[Opening Supplied entries section]
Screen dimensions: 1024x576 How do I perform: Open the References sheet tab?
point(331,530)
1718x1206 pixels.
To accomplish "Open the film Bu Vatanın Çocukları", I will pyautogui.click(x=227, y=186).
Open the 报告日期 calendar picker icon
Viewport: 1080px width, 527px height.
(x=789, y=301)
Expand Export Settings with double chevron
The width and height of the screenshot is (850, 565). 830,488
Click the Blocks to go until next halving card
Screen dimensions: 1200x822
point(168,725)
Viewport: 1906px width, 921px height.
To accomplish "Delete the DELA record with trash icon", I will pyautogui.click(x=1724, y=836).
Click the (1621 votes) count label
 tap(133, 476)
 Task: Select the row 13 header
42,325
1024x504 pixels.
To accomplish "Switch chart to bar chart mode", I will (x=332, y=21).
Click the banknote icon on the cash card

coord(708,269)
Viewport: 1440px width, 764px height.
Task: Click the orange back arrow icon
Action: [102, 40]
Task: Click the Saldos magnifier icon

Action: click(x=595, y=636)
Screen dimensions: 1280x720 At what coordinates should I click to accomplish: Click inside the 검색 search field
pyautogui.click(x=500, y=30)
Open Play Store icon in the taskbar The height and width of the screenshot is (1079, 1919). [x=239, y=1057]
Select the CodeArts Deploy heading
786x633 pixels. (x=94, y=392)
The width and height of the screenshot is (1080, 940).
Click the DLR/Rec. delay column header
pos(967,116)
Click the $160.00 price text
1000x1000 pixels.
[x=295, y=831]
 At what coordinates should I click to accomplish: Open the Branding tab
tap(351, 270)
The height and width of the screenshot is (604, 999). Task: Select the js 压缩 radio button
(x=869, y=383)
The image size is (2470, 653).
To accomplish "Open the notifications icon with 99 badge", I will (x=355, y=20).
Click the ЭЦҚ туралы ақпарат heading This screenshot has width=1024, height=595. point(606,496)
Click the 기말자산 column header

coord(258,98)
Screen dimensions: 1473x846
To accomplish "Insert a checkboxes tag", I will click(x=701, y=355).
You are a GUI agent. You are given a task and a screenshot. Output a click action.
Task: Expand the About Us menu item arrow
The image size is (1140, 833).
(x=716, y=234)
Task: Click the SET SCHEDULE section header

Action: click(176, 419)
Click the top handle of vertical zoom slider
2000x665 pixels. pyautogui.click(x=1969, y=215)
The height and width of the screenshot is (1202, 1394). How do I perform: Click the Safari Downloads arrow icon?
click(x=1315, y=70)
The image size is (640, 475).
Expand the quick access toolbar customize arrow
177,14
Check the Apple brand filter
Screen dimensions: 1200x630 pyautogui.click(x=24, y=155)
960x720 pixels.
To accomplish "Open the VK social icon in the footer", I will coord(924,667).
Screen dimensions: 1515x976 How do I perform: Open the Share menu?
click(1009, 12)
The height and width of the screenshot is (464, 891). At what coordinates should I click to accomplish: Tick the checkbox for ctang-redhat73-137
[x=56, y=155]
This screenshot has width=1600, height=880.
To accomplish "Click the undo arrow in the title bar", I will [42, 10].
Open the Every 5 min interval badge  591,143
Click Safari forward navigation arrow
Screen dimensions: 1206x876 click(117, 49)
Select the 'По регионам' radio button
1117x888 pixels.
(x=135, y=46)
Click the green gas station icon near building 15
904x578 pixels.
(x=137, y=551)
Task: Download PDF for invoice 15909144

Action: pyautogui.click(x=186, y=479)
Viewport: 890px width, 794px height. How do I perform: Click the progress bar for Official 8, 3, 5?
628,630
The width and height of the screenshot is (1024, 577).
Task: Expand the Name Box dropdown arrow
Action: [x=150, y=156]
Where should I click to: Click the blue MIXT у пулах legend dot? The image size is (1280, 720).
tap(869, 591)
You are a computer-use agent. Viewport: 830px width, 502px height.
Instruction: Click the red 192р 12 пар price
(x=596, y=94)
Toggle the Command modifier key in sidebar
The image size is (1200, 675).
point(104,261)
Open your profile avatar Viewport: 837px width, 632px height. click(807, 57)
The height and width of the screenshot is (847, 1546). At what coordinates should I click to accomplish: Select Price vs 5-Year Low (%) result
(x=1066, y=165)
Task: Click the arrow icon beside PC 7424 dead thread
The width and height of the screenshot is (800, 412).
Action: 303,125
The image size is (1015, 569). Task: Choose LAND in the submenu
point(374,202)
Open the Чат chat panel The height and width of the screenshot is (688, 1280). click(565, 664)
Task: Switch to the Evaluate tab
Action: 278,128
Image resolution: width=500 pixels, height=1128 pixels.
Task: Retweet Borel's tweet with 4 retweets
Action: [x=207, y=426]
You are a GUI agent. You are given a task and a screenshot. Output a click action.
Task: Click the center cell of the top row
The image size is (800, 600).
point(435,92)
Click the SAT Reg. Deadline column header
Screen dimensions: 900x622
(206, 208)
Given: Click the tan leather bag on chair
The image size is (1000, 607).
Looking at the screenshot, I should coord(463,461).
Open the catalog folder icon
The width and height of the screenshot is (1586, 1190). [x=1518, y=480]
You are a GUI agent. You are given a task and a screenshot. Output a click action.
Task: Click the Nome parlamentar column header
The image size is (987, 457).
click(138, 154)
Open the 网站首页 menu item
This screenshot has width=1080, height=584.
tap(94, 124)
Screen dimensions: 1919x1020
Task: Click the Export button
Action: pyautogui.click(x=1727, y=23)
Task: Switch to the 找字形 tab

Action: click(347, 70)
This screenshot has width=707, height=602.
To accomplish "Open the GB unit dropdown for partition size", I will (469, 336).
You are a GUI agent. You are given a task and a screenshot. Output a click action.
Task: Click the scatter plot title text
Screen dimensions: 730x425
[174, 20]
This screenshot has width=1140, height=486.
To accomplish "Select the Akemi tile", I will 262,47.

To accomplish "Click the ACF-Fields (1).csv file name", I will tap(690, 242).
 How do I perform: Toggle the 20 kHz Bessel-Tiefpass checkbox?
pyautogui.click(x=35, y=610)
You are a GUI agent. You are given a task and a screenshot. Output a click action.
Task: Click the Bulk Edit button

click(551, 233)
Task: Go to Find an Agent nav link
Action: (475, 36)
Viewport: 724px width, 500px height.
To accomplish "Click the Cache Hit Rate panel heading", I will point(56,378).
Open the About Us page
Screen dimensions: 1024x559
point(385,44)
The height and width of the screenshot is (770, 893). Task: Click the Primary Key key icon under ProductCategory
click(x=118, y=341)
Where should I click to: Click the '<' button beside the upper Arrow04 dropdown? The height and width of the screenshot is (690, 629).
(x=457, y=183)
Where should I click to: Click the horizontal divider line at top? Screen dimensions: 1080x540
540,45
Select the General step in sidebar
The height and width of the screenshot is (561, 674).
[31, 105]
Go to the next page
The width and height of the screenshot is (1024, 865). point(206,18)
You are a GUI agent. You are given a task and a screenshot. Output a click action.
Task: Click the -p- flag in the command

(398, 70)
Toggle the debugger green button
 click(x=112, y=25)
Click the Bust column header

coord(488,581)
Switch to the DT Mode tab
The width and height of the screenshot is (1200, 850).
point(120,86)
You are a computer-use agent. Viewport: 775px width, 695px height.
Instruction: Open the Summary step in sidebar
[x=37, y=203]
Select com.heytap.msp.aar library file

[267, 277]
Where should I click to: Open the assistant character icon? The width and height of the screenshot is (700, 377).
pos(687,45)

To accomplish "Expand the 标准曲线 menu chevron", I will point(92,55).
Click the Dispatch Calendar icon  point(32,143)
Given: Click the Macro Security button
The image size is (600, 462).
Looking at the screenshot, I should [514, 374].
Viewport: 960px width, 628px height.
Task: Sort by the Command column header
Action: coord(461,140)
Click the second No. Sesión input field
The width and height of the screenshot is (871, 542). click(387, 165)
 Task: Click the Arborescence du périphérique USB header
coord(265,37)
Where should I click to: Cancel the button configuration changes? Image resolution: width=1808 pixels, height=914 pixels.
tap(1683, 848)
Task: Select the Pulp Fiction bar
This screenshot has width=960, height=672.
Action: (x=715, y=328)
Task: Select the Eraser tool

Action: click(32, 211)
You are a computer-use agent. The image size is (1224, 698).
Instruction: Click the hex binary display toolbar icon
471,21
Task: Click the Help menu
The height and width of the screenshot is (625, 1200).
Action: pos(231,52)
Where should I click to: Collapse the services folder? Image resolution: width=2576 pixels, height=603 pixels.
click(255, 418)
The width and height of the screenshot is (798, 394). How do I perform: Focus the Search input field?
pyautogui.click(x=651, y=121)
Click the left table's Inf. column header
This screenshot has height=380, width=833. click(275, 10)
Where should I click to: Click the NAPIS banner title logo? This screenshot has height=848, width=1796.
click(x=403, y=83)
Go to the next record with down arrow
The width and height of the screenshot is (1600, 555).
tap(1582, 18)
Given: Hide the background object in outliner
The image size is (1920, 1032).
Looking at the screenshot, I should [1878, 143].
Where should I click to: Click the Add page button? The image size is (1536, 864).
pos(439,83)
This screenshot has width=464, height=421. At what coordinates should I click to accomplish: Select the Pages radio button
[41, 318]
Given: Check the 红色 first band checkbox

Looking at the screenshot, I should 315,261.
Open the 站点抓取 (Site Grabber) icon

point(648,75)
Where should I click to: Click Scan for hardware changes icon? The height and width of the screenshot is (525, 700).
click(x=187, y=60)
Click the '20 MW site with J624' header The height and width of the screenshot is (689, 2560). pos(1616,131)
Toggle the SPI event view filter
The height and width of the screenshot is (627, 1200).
[Closing Supplied entries section]
* [What to do]: Starting at the line that has "Toggle the Command modifier key in sidebar" and ending at the line that has "Open your profile", please write out the lines above exactly, leaving out all others.

* [Answer to this problem]:
Toggle the Command modifier key in sidebar
The image size is (1200, 675).
point(104,261)
Open your profile avatar Viewport: 837px width, 632px height. click(807, 57)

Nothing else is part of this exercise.